[Stored data]
**********

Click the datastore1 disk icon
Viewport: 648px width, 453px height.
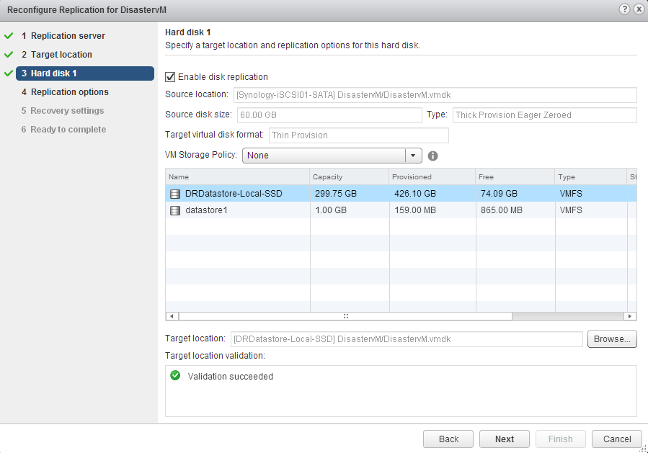[175, 210]
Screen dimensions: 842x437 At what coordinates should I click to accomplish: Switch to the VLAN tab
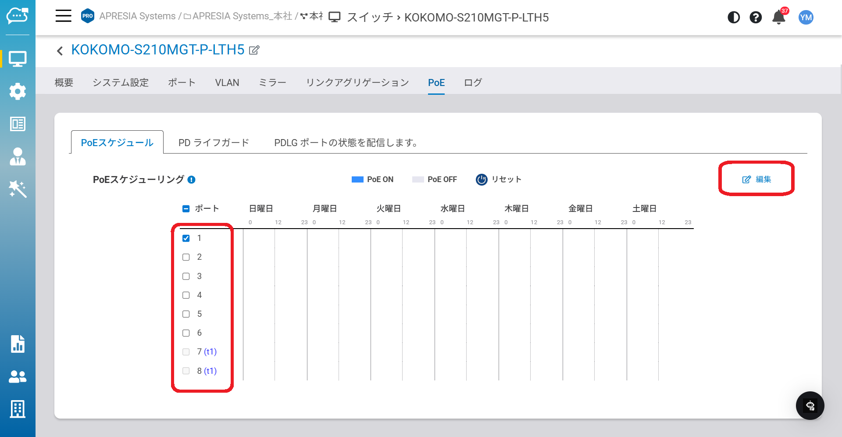pos(227,82)
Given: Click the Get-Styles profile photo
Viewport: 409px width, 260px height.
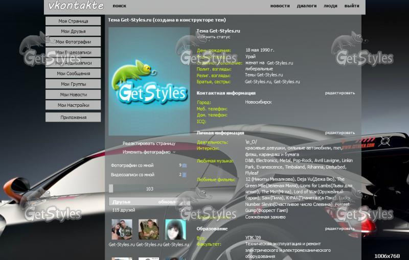Looking at the screenshot, I should [149, 81].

**********

Each entry above should be given again exactly, with its pictures omitted.

Click the datastore1 disk icon
Viewport: 648px width, 453px height.
[175, 210]
Screen dimensions: 842x437 At what coordinates should I click to accomplish: Switch to the VLAN tab
pos(227,82)
Given: Click the Get-Styles profile photo
Viewport: 409px width, 260px height.
Looking at the screenshot, I should [149, 81].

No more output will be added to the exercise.